#### [DIRECTIONS]
Transcribe the rows below word for word, from the line containing "This screenshot has" down to the line containing "at that location.". Leave the pictures out of your copy.

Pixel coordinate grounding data

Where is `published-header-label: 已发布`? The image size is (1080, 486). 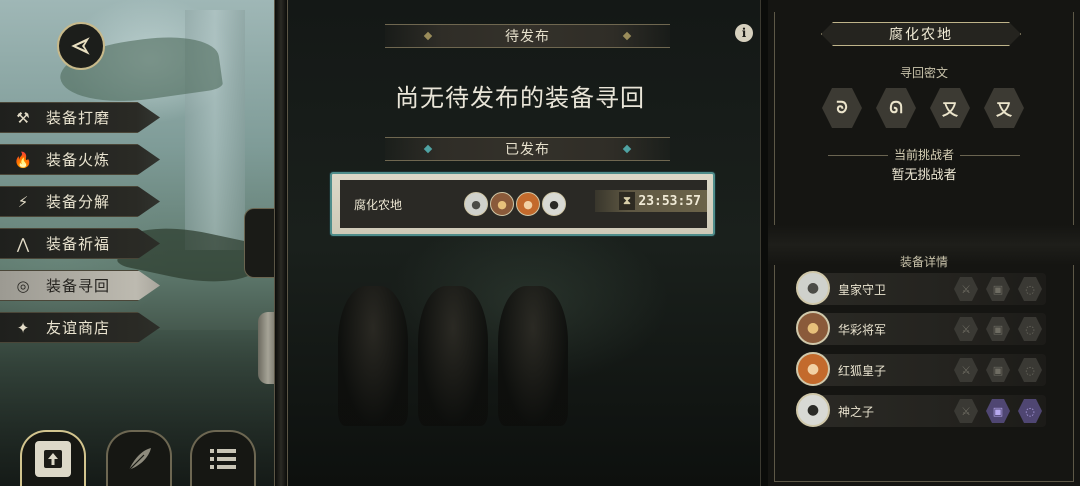 published-header-label: 已发布 is located at coordinates (528, 150).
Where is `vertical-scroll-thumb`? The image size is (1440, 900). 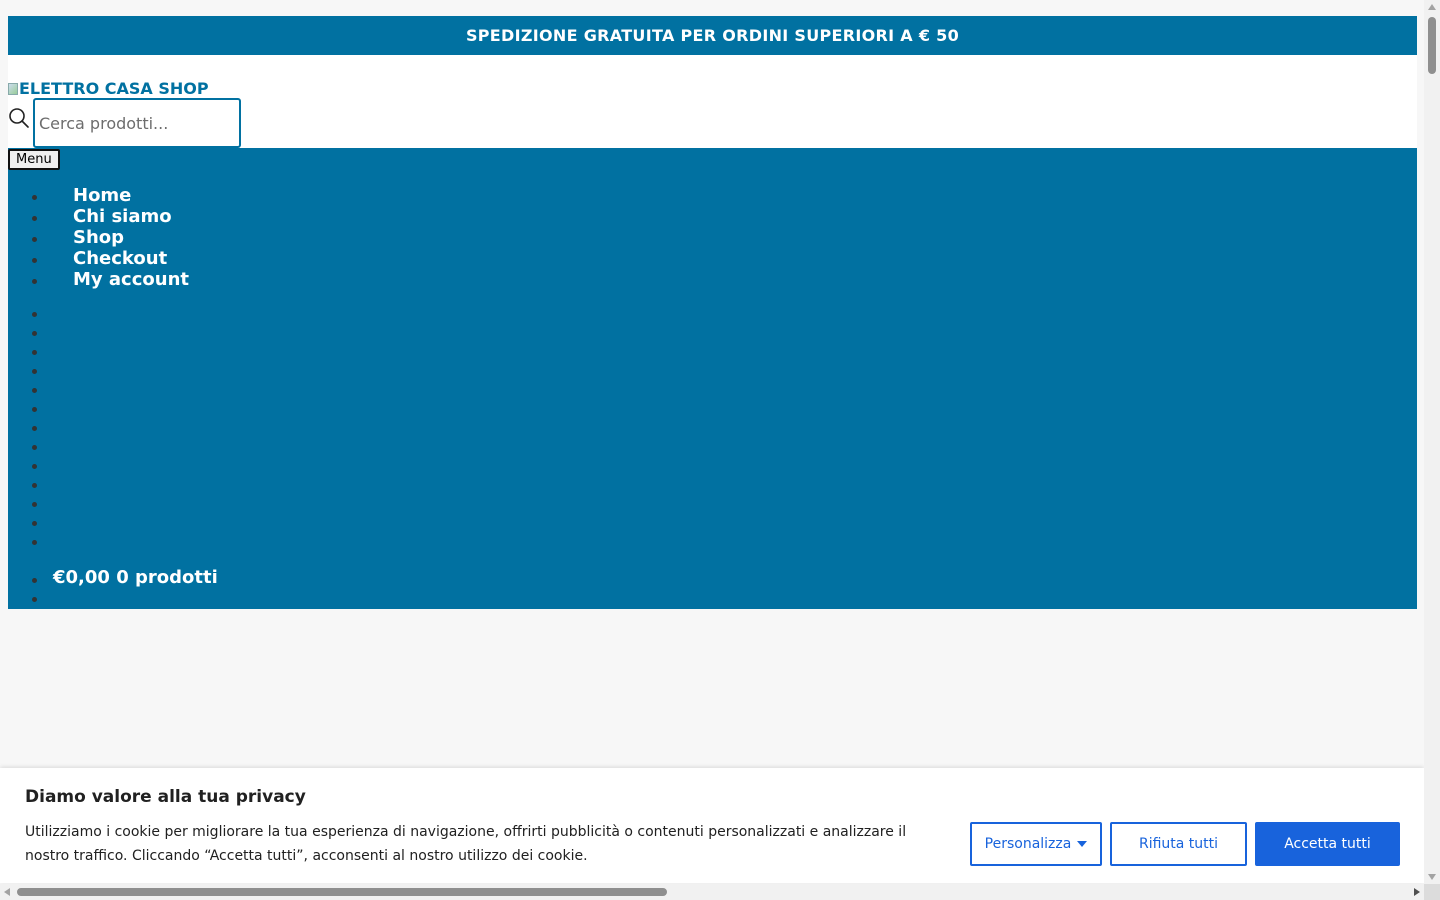 vertical-scroll-thumb is located at coordinates (1432, 46).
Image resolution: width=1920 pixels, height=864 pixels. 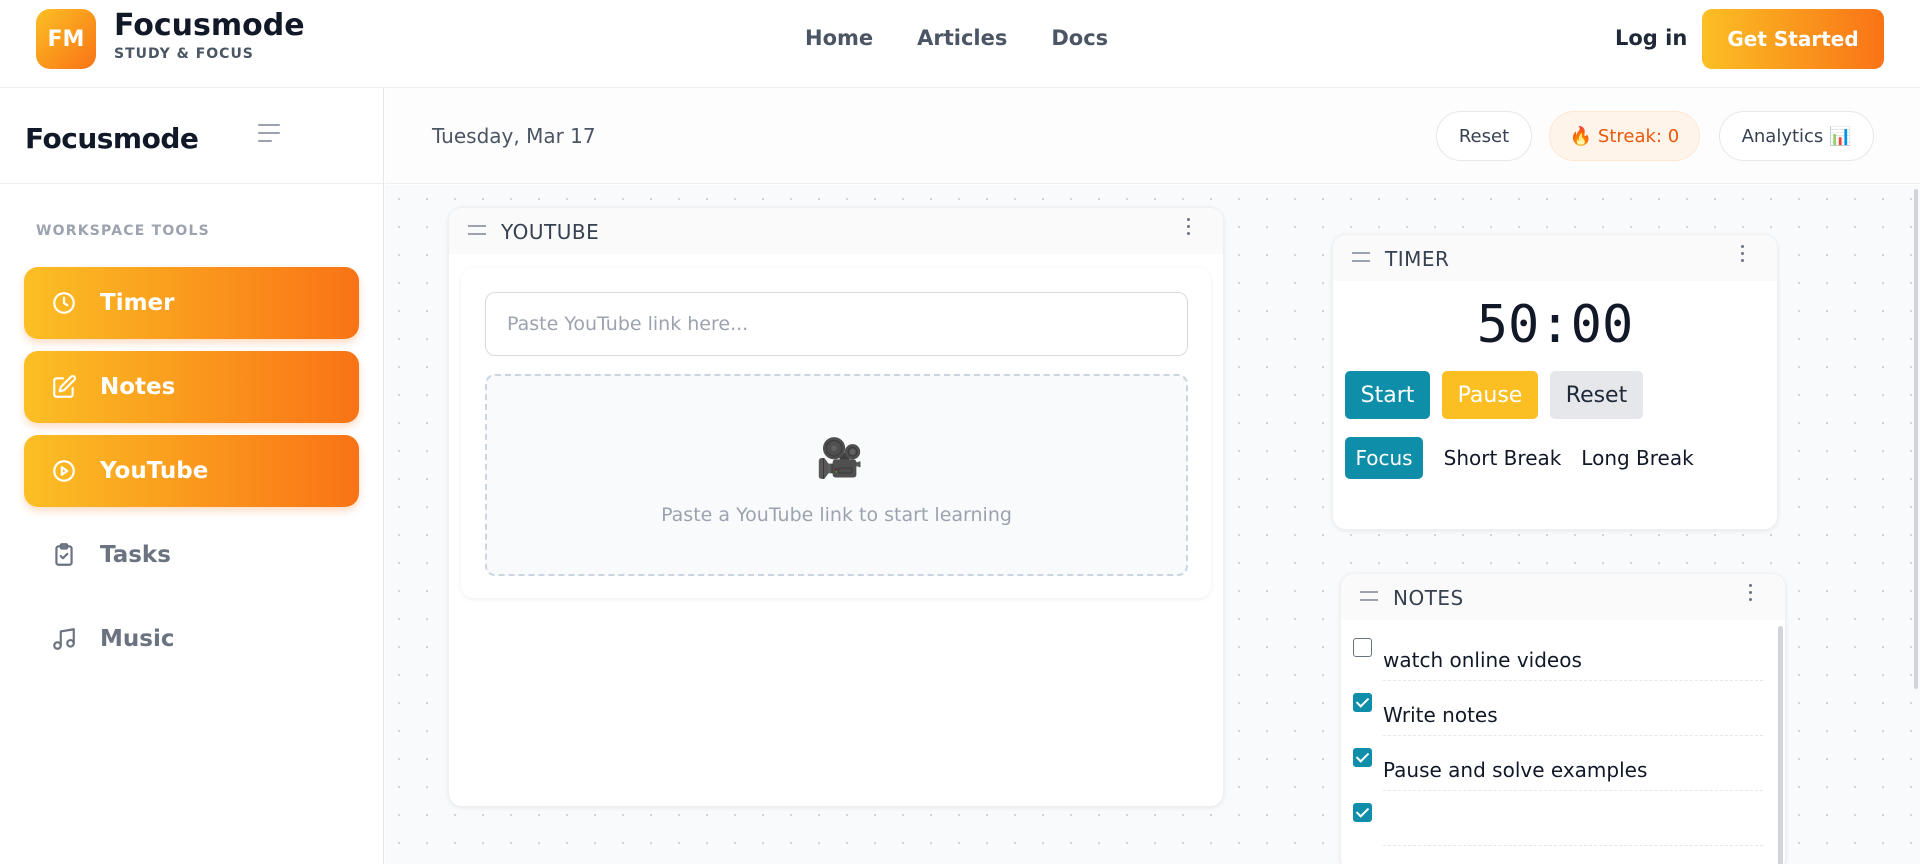 What do you see at coordinates (1573, 718) in the screenshot?
I see `note-text: Write notes` at bounding box center [1573, 718].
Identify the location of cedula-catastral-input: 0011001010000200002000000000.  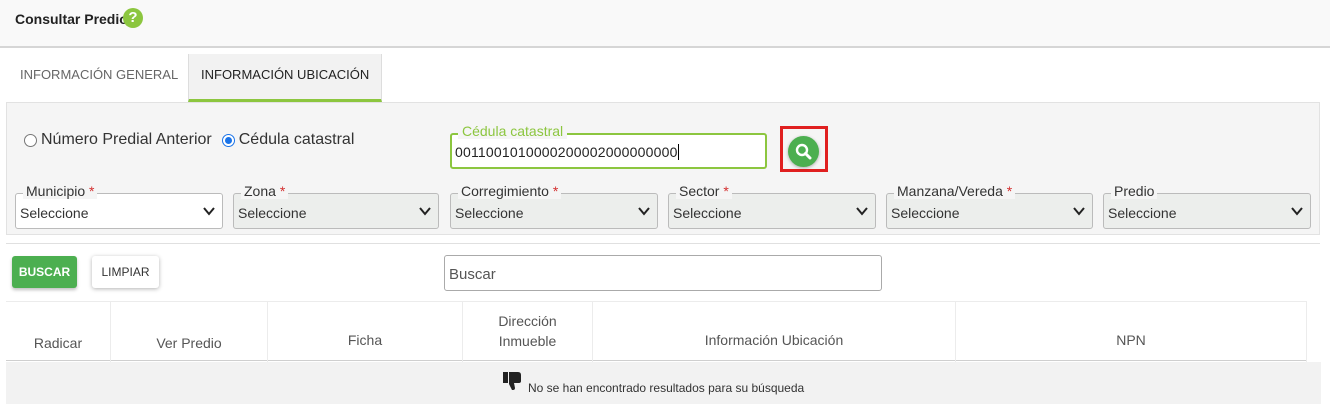
(567, 152).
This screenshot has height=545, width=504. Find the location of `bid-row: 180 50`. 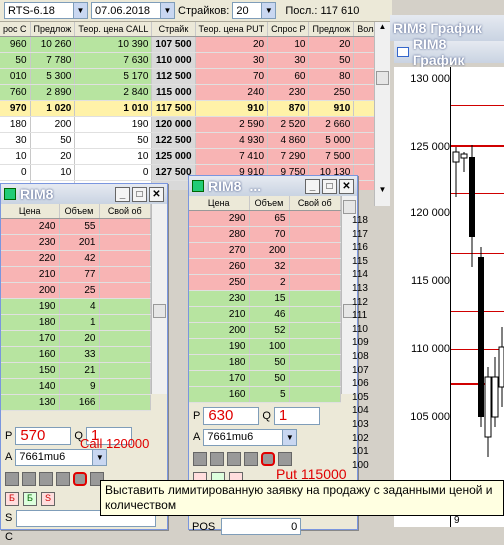

bid-row: 180 50 is located at coordinates (265, 362).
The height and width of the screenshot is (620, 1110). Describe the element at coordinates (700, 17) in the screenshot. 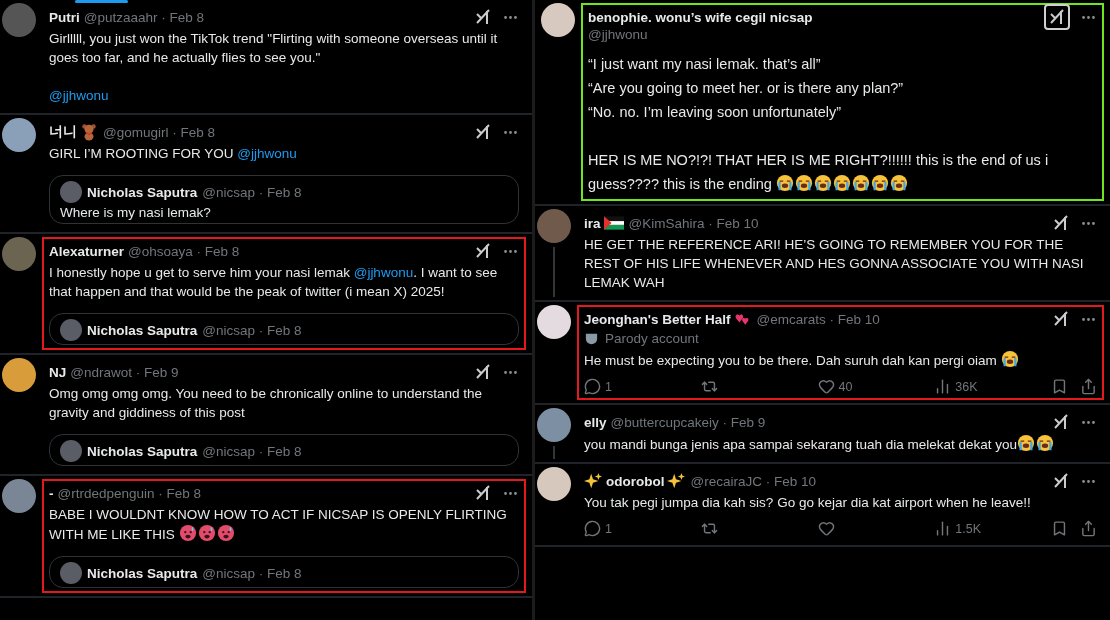

I see `user-name: benophie. wonu’s wife cegil nicsap` at that location.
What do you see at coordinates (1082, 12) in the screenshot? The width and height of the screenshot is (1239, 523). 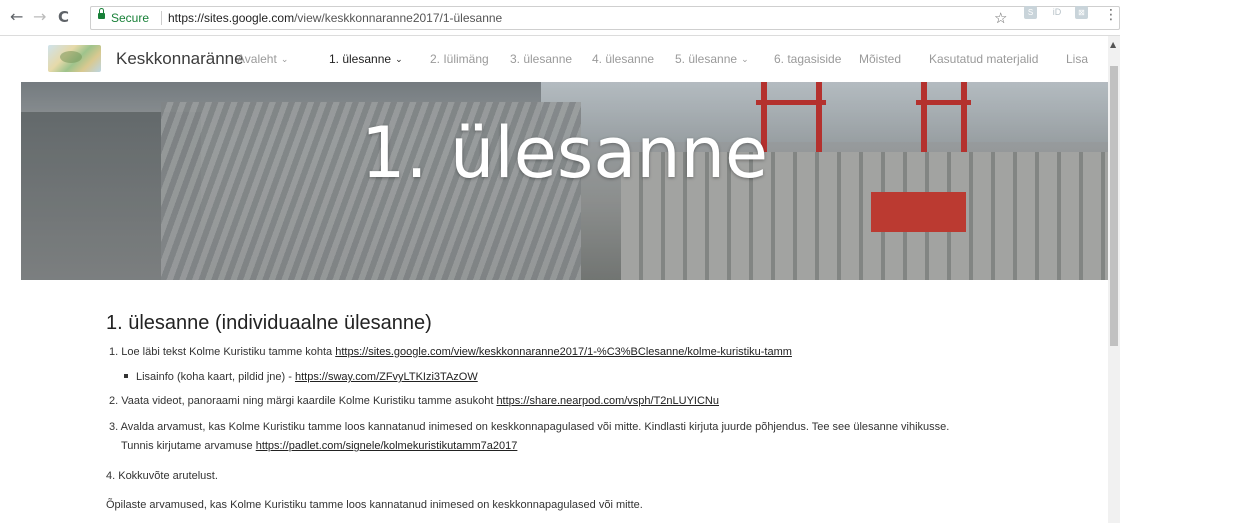 I see `extension-box-icon: ⊠` at bounding box center [1082, 12].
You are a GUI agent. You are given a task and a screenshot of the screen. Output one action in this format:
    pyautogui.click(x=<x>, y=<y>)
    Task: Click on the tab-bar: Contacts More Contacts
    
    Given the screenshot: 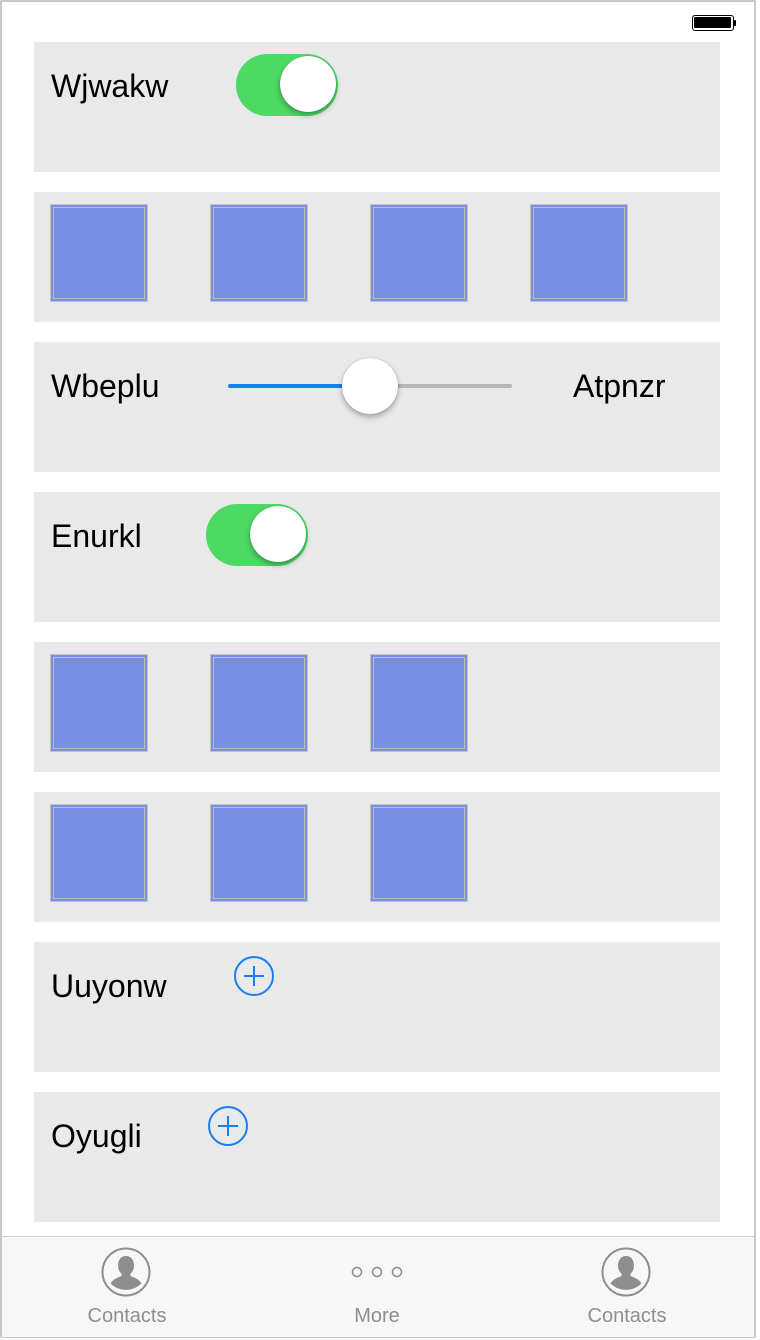 What is the action you would take?
    pyautogui.click(x=378, y=1286)
    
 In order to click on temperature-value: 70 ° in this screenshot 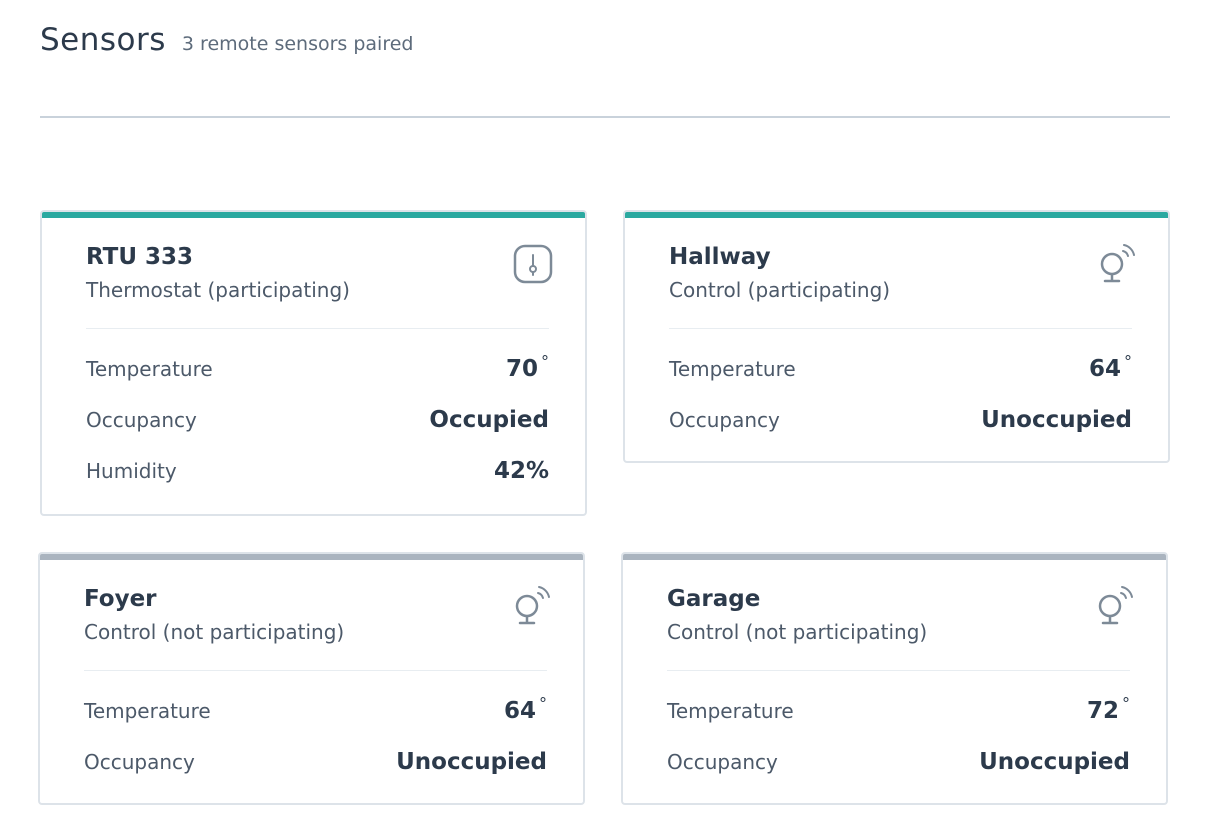, I will do `click(527, 366)`.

#### [RESPONSE AREA]
This screenshot has height=545, width=504. Find the location of `bid-row: 180 50`. 

bid-row: 180 50 is located at coordinates (265, 362).
The height and width of the screenshot is (620, 1110). Describe the element at coordinates (700, 17) in the screenshot. 

I see `user-name: benophie. wonu’s wife cegil nicsap` at that location.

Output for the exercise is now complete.